*DIRECTIONS FOR THIS TASK*: In the material below, the lines containing the word "computer" are required; copy each of them.

*RECORD EXTRACTS*:

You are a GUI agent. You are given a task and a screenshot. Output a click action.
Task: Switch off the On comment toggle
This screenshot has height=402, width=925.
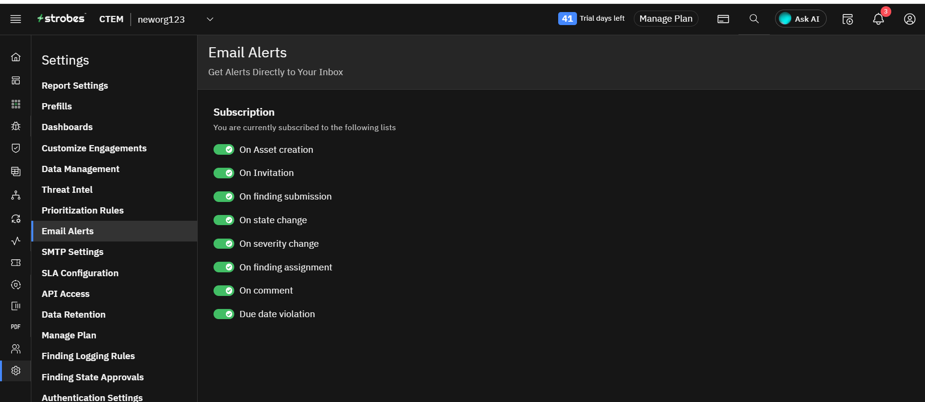[x=224, y=291]
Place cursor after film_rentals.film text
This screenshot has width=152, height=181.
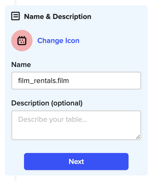(x=69, y=81)
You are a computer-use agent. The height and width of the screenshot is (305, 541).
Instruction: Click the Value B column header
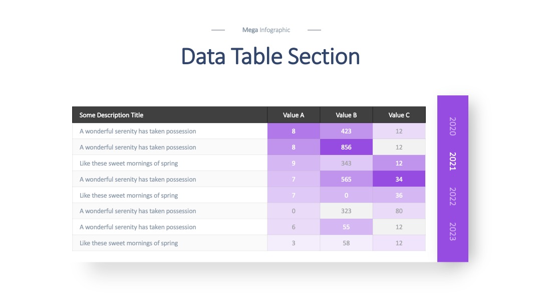(346, 115)
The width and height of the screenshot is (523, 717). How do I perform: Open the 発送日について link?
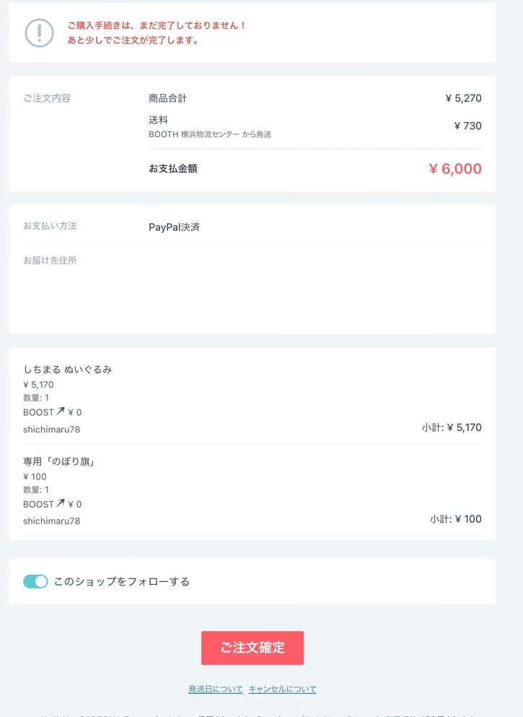(x=215, y=689)
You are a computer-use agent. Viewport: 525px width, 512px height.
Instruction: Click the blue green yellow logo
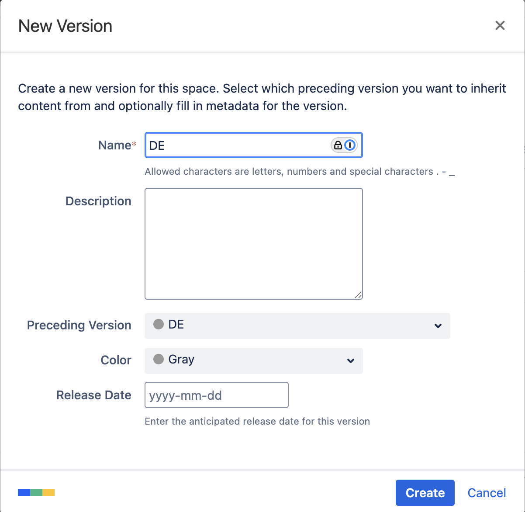pyautogui.click(x=36, y=493)
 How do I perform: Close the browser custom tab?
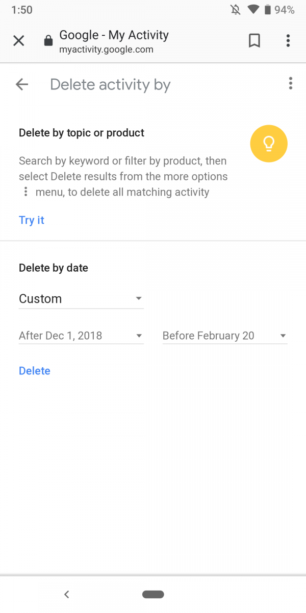18,41
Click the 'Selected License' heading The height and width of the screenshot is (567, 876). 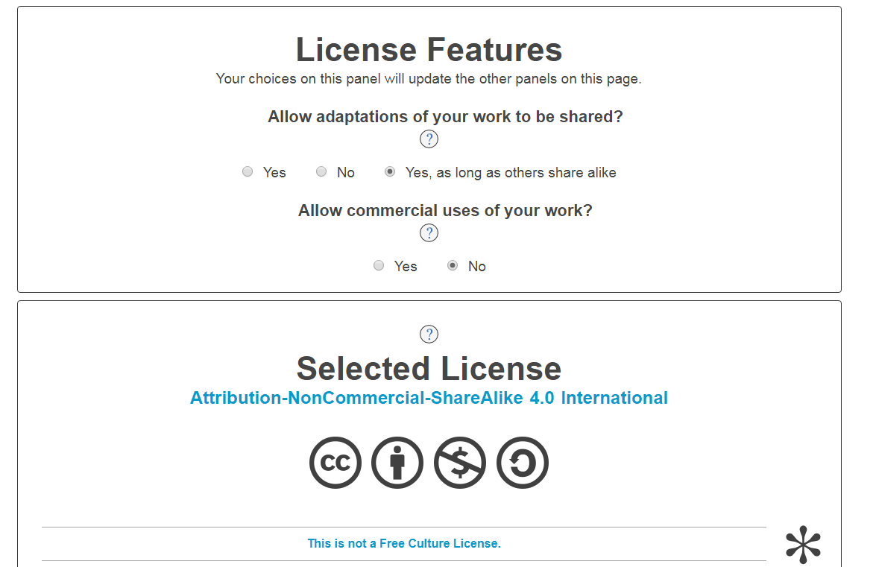(429, 369)
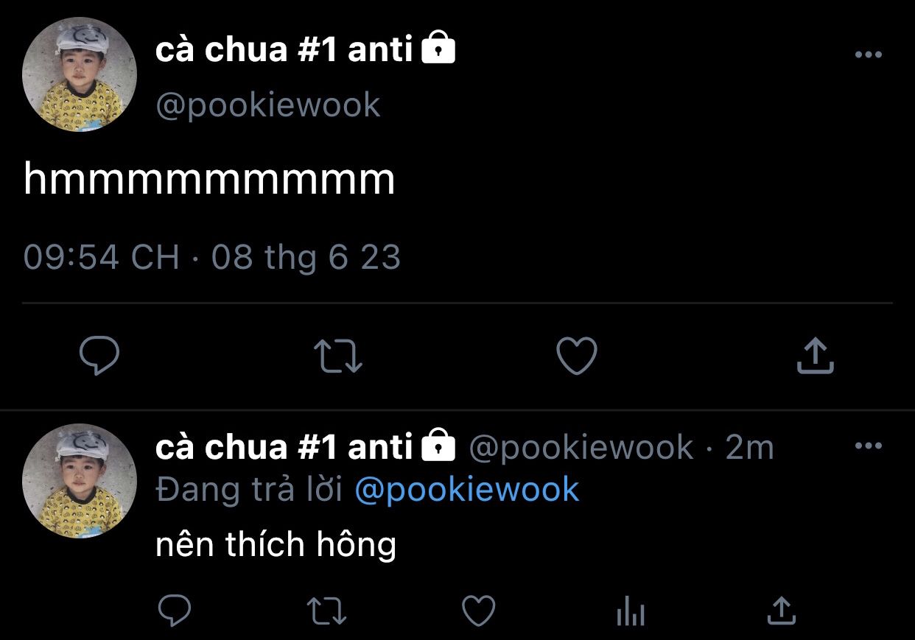This screenshot has height=640, width=915.
Task: Open more options for the main tweet
Action: point(868,54)
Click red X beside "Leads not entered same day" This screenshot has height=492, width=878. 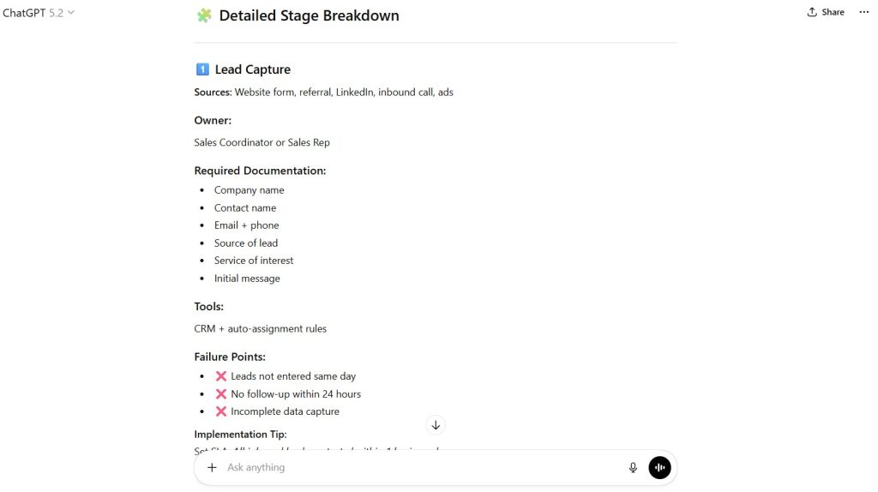tap(221, 376)
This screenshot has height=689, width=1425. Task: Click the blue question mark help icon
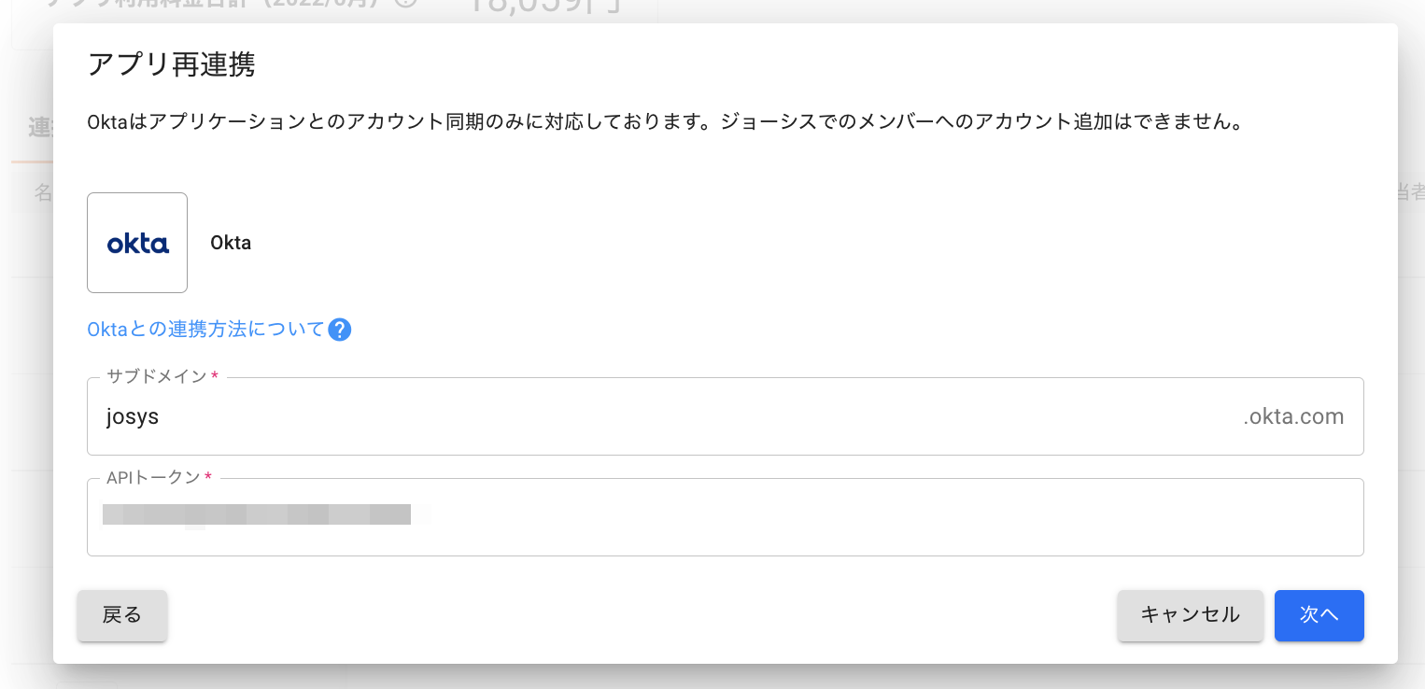point(340,330)
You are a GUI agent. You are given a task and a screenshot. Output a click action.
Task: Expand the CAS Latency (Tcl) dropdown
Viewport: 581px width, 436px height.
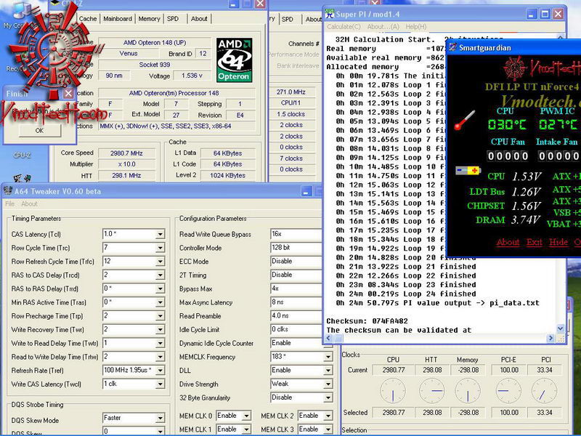point(160,234)
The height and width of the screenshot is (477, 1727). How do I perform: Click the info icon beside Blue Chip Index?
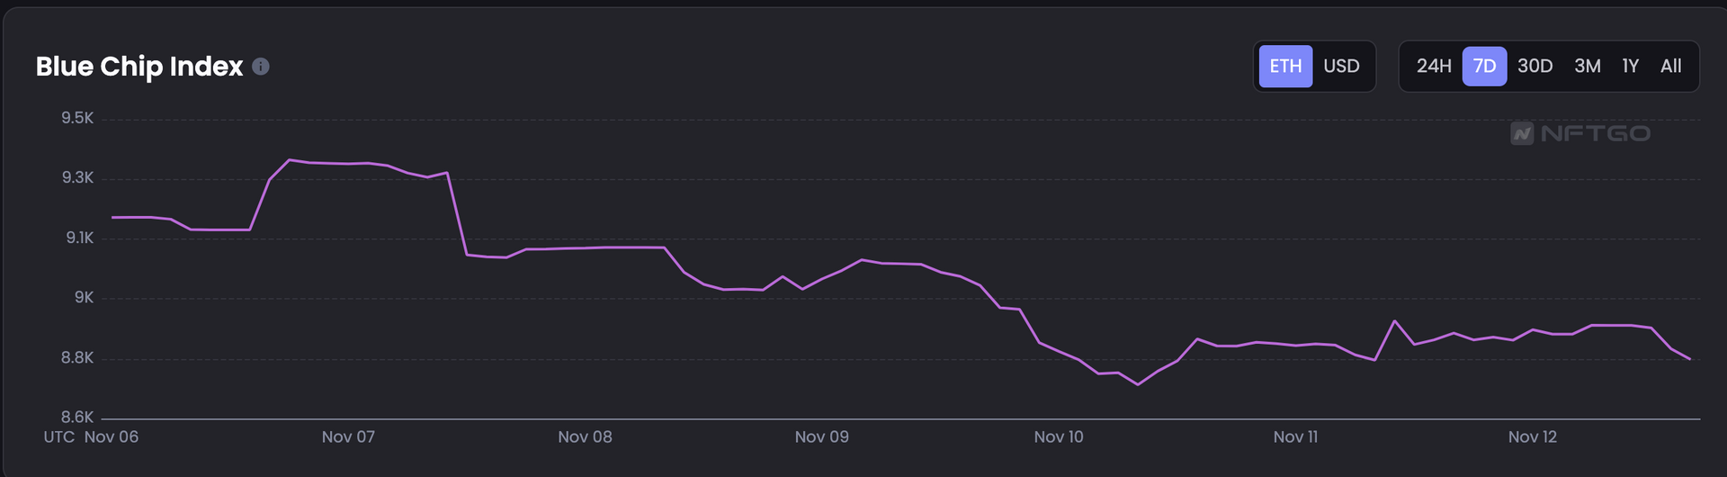pyautogui.click(x=261, y=67)
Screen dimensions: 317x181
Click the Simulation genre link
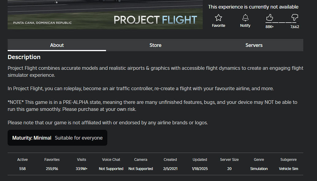point(259,169)
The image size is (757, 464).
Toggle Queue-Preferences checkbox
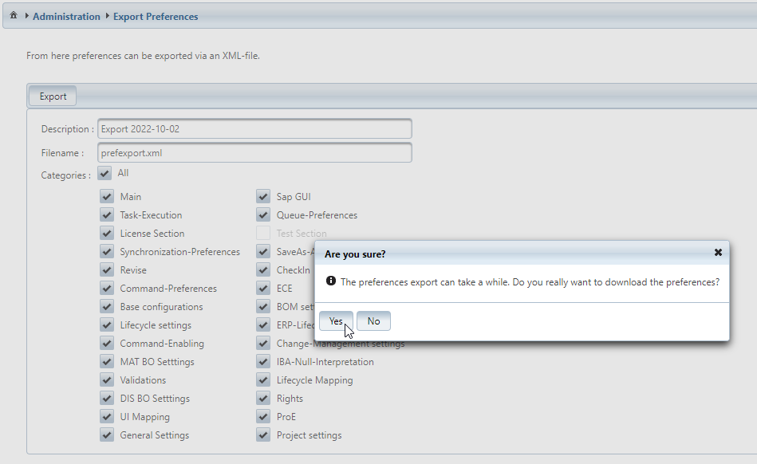(x=262, y=215)
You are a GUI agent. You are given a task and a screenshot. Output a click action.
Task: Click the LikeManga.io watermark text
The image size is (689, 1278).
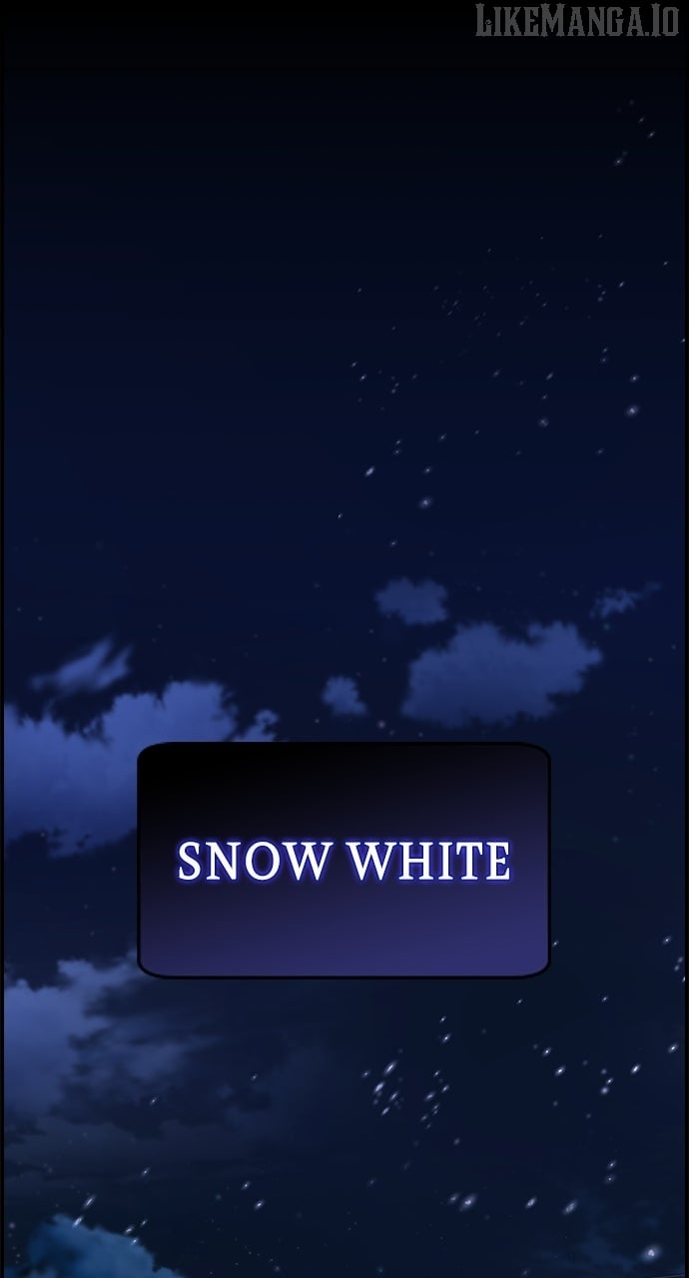[x=577, y=19]
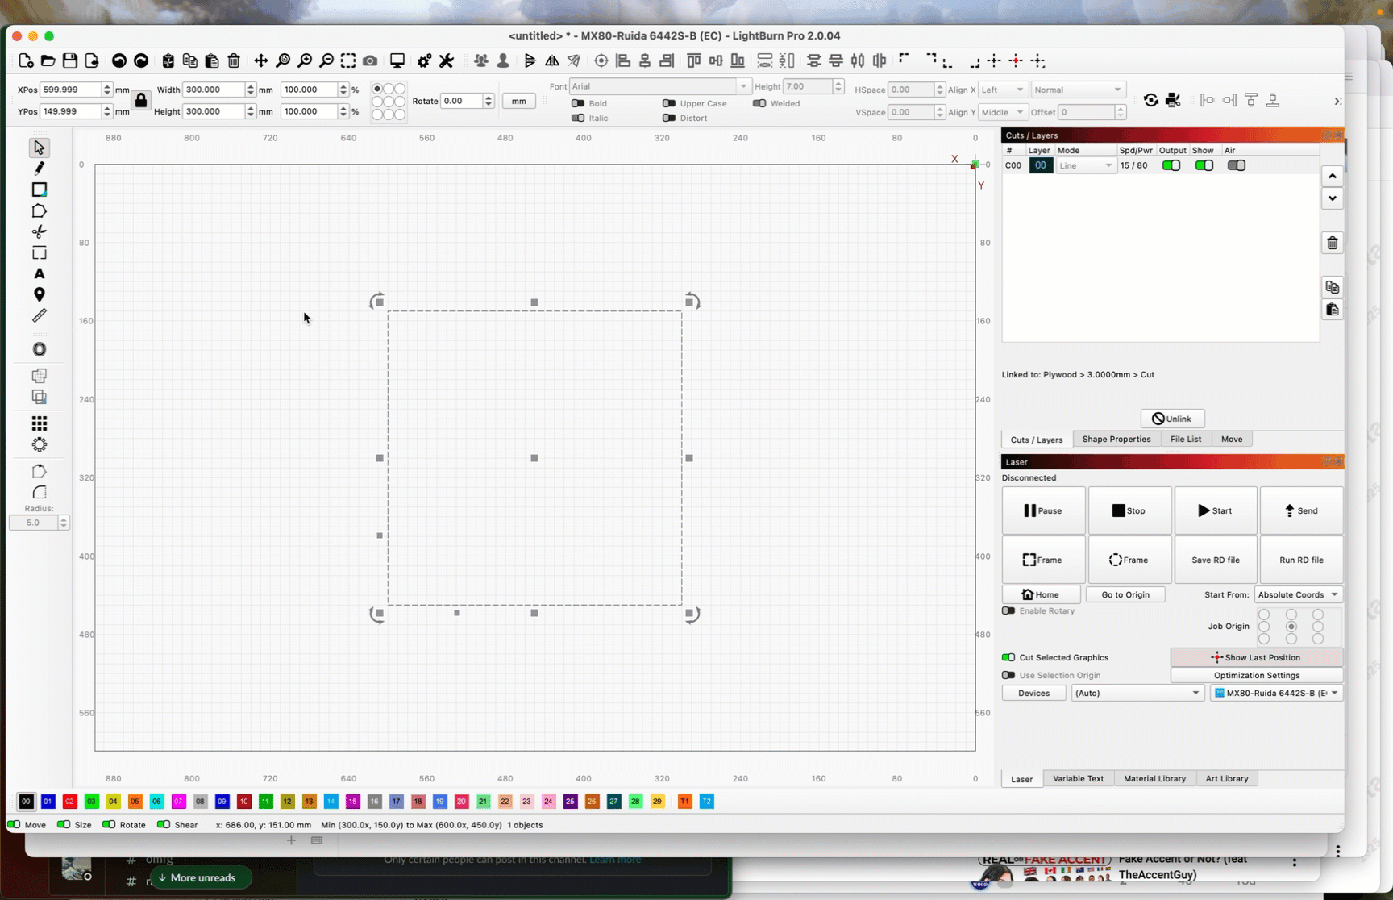The height and width of the screenshot is (900, 1393).
Task: Disable Cut Selected Graphics toggle
Action: (1008, 657)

*YOUR RESPONSE*:
You are a computer-use agent. The height and width of the screenshot is (305, 541).
You are a computer-use agent. Viewport: 525px width, 512px height.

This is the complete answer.